**TASK DIRECTIONS**
Extract the data from the line containing "Given: Open the КАРТА map compass" through the line containing "Action: tap(314, 285)", both lines included, and repeat them word for word. Leave the pictures out of your answer.

**INPUT DATA**
--- Begin ---

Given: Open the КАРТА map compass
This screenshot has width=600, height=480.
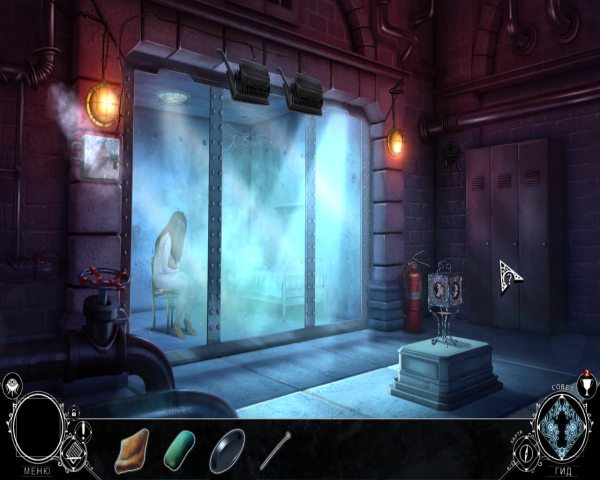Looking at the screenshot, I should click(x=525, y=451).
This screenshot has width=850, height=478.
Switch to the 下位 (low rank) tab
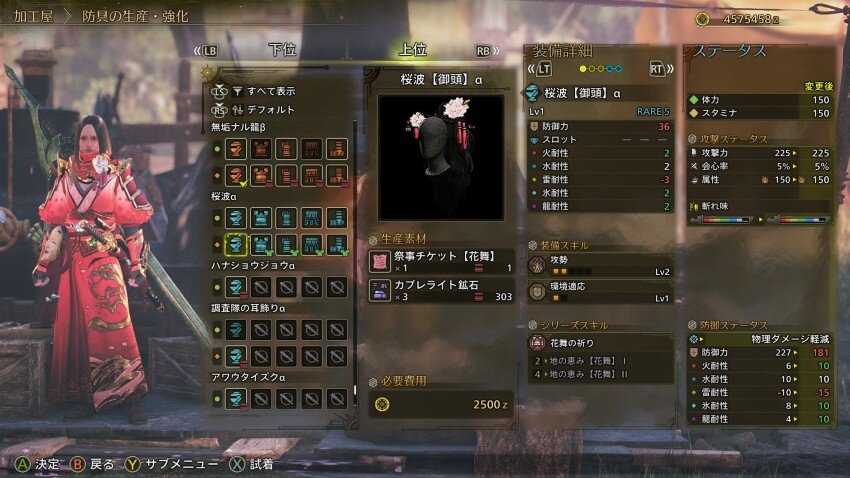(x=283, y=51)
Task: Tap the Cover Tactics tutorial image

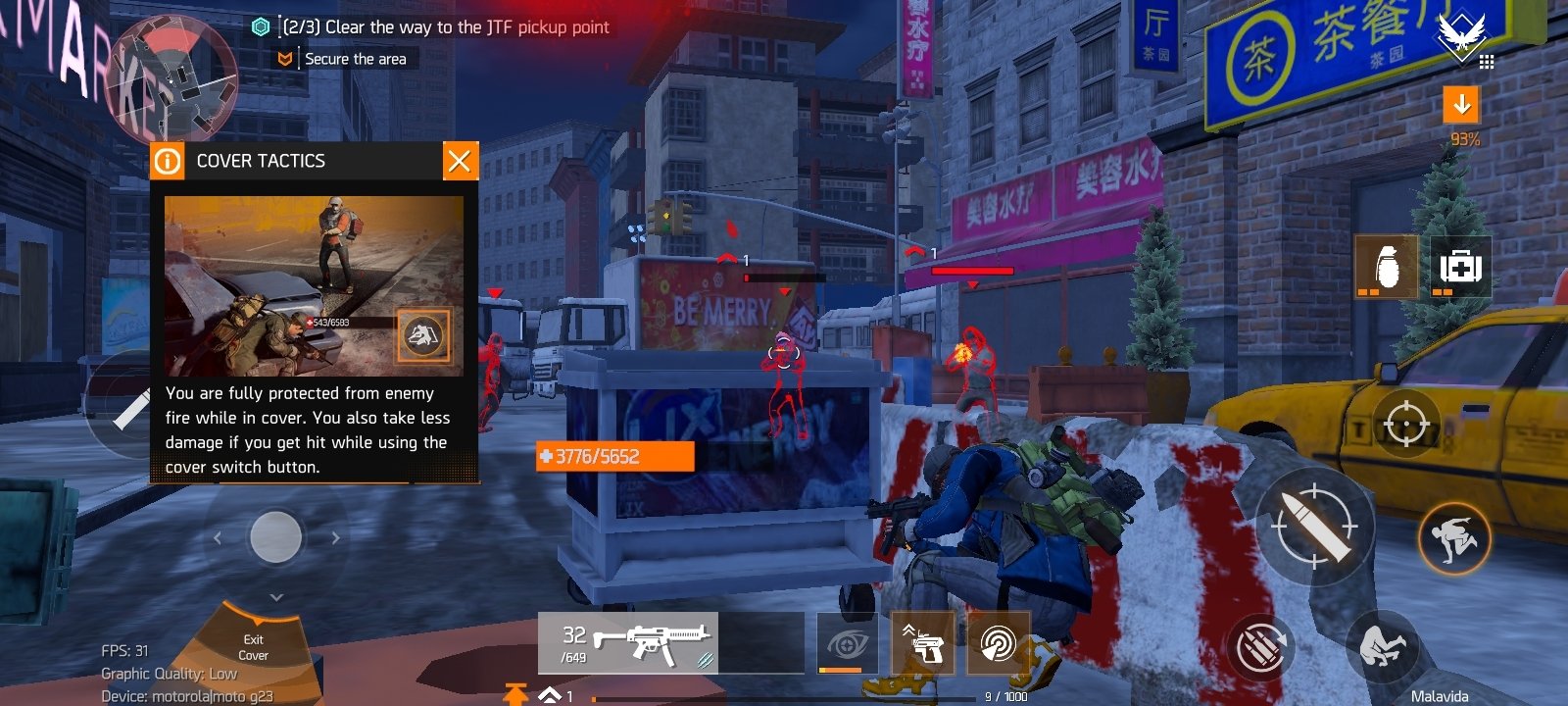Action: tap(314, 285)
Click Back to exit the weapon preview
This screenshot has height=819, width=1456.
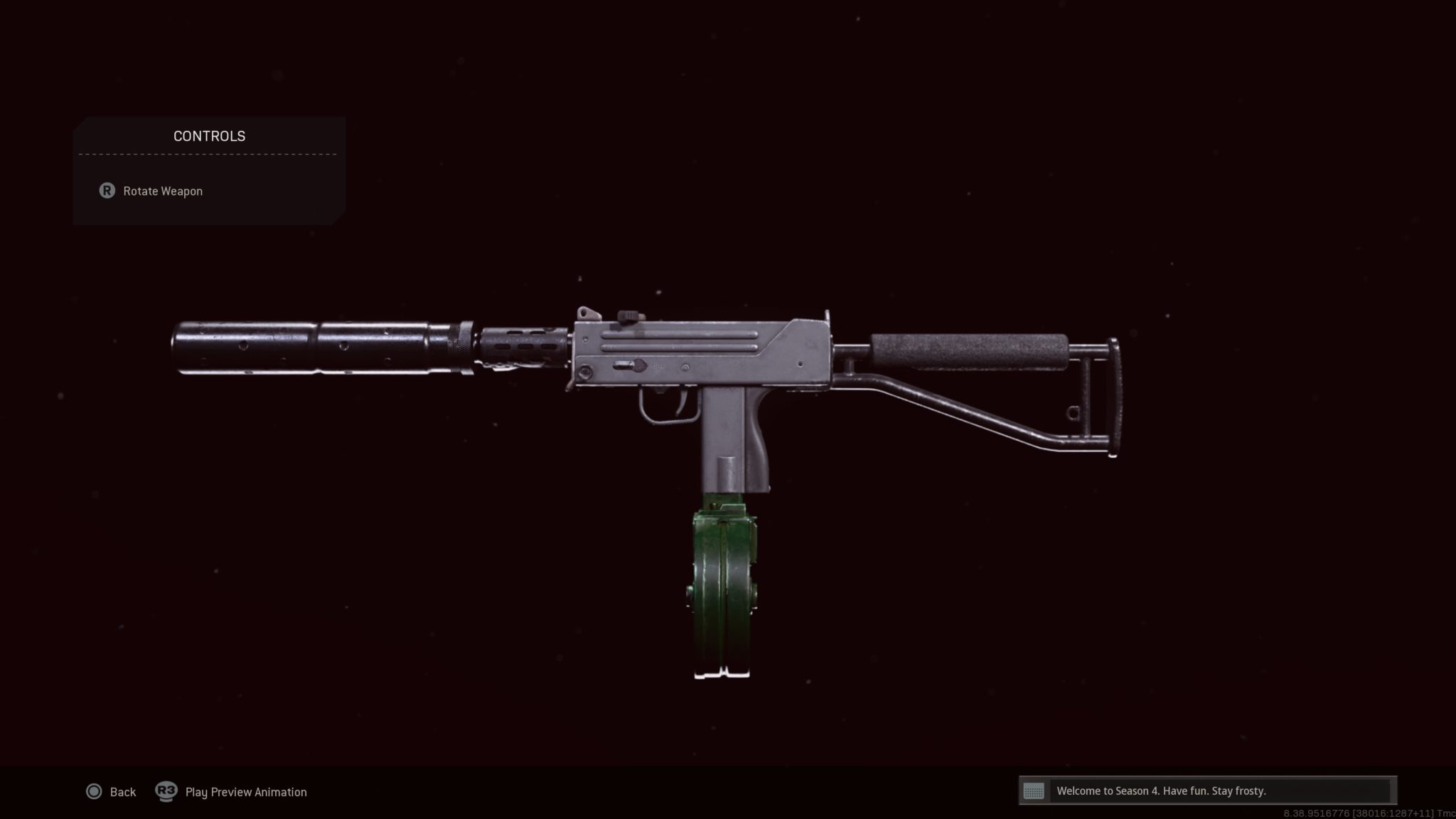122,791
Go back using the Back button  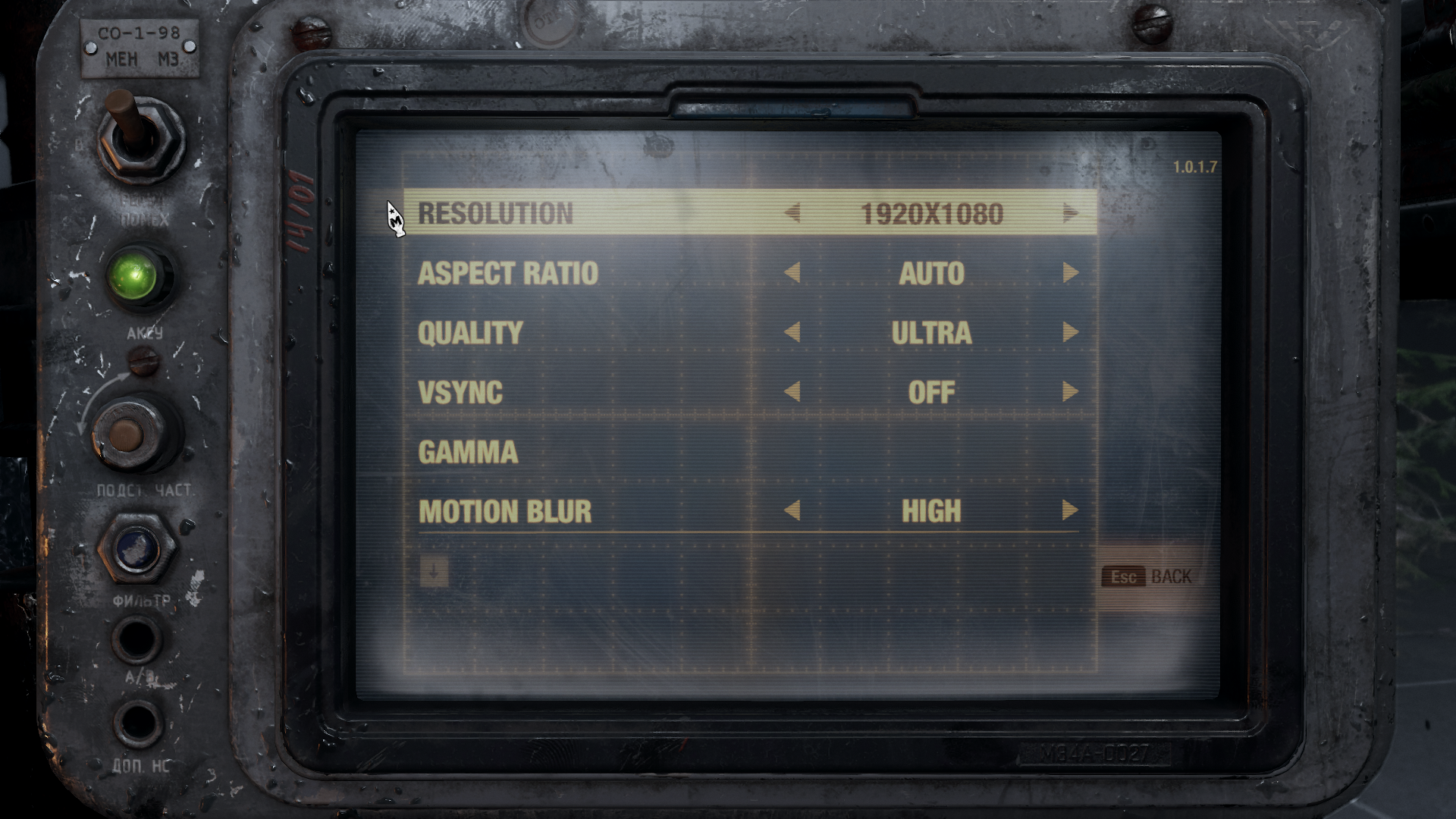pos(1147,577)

--- End ---
--- Begin ---

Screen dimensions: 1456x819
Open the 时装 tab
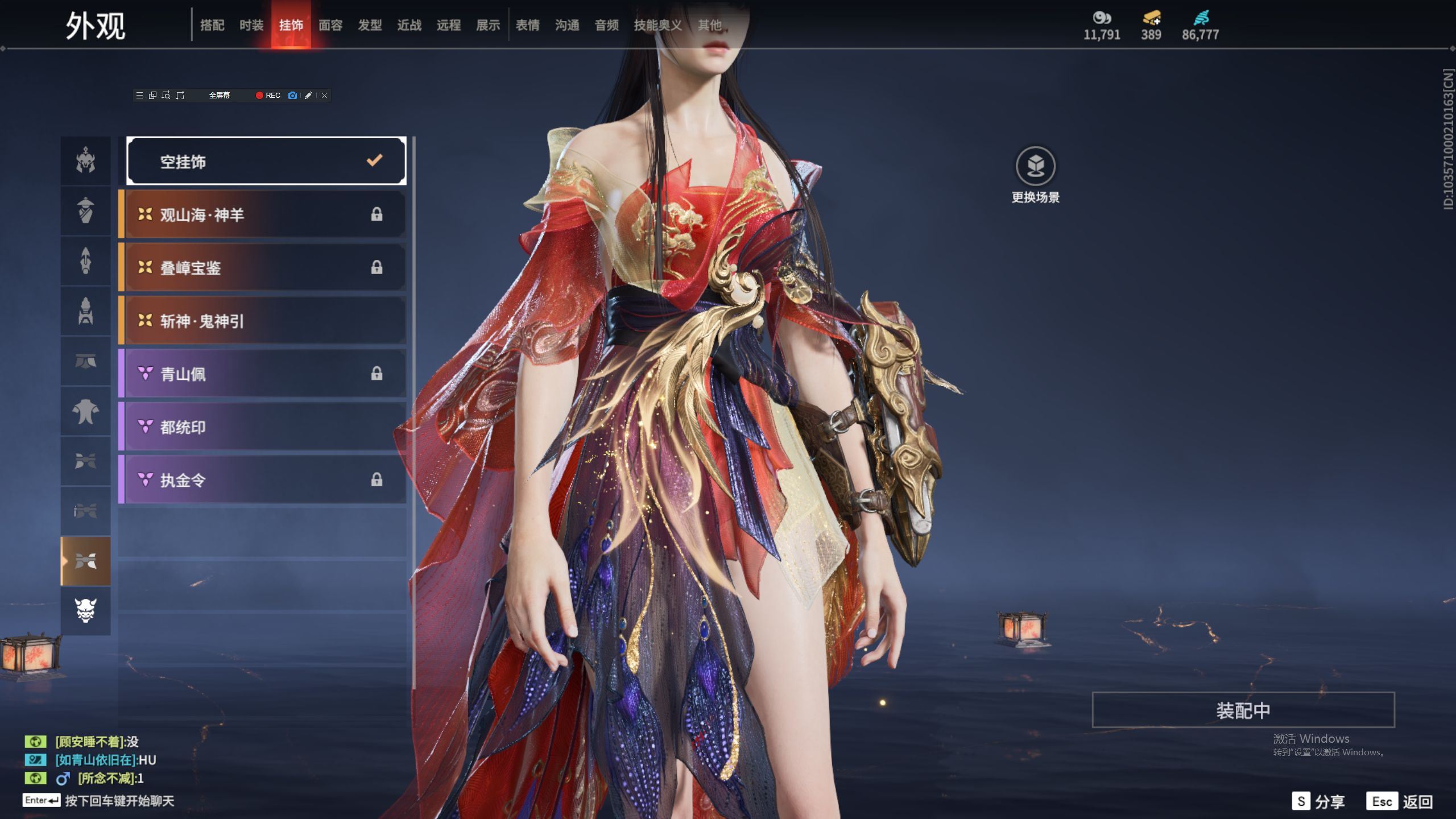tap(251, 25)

--- End ---

**WRITTEN RESPONSE**
Given: Open the КАРТА map compass
This screenshot has width=600, height=480.
Looking at the screenshot, I should click(x=525, y=451).
This screenshot has width=850, height=478.
Switch to the 下位 (low rank) tab
(x=283, y=51)
Task: Tap the Cover Tactics tutorial image

Action: tap(314, 285)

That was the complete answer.